Implementation:Huggingface Datasets Get Dataset Config Info
| Knowledge Sources | |
|---|---|
| Domains | Data_Engineering, NLP |
| Last Updated | 2026-02-14 18:00 GMT |
Overview
Concrete tool for retrieving detailed metadata (features, splits, size) for a specific dataset configuration, provided by the HuggingFace Datasets library.
Description
get_dataset_config_info returns a DatasetInfo object containing the full metadata for a specific configuration of a dataset. It instantiates a DatasetBuilder via load_dataset_builder, reads its .info property, and if splits information is missing, invokes the builder's _split_generators using a StreamingDownloadManager to discover splits without downloading the full dataset.

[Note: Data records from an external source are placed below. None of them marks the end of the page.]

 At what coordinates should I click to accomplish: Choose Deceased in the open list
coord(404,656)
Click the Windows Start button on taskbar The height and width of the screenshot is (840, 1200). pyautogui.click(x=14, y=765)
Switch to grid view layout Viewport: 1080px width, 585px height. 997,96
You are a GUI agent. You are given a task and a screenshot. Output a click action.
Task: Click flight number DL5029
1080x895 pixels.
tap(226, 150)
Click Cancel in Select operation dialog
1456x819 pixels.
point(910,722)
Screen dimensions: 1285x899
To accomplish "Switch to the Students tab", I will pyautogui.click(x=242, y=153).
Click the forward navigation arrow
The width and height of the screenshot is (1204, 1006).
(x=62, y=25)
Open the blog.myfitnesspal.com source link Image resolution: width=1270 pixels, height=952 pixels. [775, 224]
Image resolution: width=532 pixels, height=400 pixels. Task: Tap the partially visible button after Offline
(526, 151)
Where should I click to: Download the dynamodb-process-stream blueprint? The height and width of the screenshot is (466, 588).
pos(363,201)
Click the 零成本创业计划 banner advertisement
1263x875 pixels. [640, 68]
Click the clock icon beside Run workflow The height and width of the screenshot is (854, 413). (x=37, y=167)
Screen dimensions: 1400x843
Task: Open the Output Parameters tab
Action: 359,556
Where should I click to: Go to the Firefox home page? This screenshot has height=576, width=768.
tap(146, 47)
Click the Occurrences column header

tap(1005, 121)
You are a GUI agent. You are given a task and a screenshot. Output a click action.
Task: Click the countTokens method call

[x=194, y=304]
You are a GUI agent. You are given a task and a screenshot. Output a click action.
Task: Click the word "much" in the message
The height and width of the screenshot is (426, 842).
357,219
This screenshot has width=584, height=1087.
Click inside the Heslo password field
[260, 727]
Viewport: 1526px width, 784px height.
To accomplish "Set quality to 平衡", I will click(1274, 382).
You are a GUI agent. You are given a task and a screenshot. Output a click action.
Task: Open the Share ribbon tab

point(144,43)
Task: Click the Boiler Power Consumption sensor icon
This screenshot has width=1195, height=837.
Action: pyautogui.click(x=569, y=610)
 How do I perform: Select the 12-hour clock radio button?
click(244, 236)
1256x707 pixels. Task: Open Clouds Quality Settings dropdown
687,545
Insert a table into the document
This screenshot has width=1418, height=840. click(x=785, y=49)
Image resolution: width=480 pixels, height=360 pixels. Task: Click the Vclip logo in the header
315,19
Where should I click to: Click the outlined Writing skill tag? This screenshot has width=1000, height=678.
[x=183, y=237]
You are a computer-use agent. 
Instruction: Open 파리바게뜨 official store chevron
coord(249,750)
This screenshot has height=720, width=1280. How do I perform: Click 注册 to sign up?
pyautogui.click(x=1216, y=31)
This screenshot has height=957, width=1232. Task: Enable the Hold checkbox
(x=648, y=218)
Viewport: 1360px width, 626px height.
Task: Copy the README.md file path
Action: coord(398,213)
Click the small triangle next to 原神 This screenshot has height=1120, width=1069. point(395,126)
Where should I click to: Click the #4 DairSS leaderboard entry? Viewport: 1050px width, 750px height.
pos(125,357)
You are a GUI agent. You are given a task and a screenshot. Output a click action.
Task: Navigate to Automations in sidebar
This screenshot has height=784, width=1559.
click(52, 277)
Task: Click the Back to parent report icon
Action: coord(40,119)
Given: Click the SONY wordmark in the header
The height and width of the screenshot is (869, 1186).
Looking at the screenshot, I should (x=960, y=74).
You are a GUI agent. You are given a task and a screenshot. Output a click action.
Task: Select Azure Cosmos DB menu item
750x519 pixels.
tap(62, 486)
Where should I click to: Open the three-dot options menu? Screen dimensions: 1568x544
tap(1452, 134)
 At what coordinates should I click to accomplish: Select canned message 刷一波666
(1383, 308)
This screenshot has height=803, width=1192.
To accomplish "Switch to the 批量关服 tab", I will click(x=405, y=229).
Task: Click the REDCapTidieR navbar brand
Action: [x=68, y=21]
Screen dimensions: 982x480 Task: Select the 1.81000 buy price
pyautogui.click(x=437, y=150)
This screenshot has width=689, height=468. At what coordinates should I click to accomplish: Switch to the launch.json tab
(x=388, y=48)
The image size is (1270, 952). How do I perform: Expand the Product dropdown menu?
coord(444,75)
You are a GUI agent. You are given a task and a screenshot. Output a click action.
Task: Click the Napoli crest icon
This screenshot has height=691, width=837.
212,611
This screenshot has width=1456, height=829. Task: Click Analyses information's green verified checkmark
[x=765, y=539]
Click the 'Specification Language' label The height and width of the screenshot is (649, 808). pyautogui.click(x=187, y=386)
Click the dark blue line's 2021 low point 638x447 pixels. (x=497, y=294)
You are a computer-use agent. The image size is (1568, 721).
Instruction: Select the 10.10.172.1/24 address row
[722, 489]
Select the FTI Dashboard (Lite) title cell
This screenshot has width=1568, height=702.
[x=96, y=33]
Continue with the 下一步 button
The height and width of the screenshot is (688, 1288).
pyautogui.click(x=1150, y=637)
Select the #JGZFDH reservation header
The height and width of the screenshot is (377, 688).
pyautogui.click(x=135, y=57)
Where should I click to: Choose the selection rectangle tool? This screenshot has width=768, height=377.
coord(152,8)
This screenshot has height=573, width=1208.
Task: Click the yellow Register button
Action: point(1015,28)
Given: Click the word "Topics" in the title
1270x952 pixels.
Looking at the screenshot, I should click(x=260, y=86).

If split discovery fails, it raises a SplitsNotFoundError.
Usage
Use get_dataset_config_info when you need the complete metadata for a dataset configuration, including features, splits, description, and size information, without downloading the actual data files.
Code Reference
Source Location
- Repository: datasets
- File:
src/datasets/inspect.py - Lines: 237-292
Signature
def get_dataset_config_info(
path: str,
config_name: Optional[str] = None,
data_files: Optional[Union[str, Sequence[str], Mapping[str, Union[str, Sequence[str]]]]] = None,
download_config: Optional[DownloadConfig] = None,
download_mode: Optional[Union[DownloadMode, str]] = None,
revision: Optional[Union[str, Version]] = None,
token: Optional[Union[bool, str]] = None,
**config_kwargs,
) -> DatasetInfo:
Import
from datasets import get_dataset_config_info
I/O Contract
Inputs
| Name | Type | Required | Description |
|---|---|---|---|
| path | str |
Yes | Path to the dataset repository. Can be a local path or a Hub dataset identifier (e.g. 'rajpurkar/squad').
|
| config_name | Optional[str] |
No | Name of the dataset configuration. If None, uses the default configuration.
|
| data_files | Optional[Union[str, Sequence[str], Mapping[str, Union[str, Sequence[str]]]]] |
No | Path(s) to source data file(s). |
| download_config | Optional[DownloadConfig] |
No | Specific download configuration parameters. |
| download_mode | Optional[Union[DownloadMode, str]] |
No | Download/generate mode. Defaults to REUSE_DATASET_IF_EXISTS.
|
| revision | Optional[Union[str, Version]] |
No | Version of the dataset to load (commit SHA, git tag, or branch). |
| token | Optional[Union[bool, str]] |
No | Bearer token for remote files on the Datasets Hub. |
| **config_kwargs | keyword arguments | No | Additional attributes for the builder class that override defaults. |
Outputs
| Name | Type | Description |
|---|---|---|
| info | DatasetInfo |
A DatasetInfo object containing the dataset's features, splits, description, citation, license, dataset size, and other metadata.
|
Usage Examples
Basic Usage
from datasets import get_dataset_config_info
info = get_dataset_config_info("cornell-movie-review-data/rotten_tomatoes")
print(info.features)
# {'label': ClassLabel(names=['neg', 'pos']), 'text': Value('string')}
print(list(info.splits.keys()))
# ['train', 'validation', 'test']
Inspecting a Specific Configuration
from datasets import get_dataset_config_info
info = get_dataset_config_info("nyu-mll/glue", config_name="mrpc")
print(info.features)
# {'sentence1': Value('string'), 'sentence2': Value('string'),
# 'label': ClassLabel(names=['not_equivalent', 'equivalent']),
# 'idx': Value('int32')}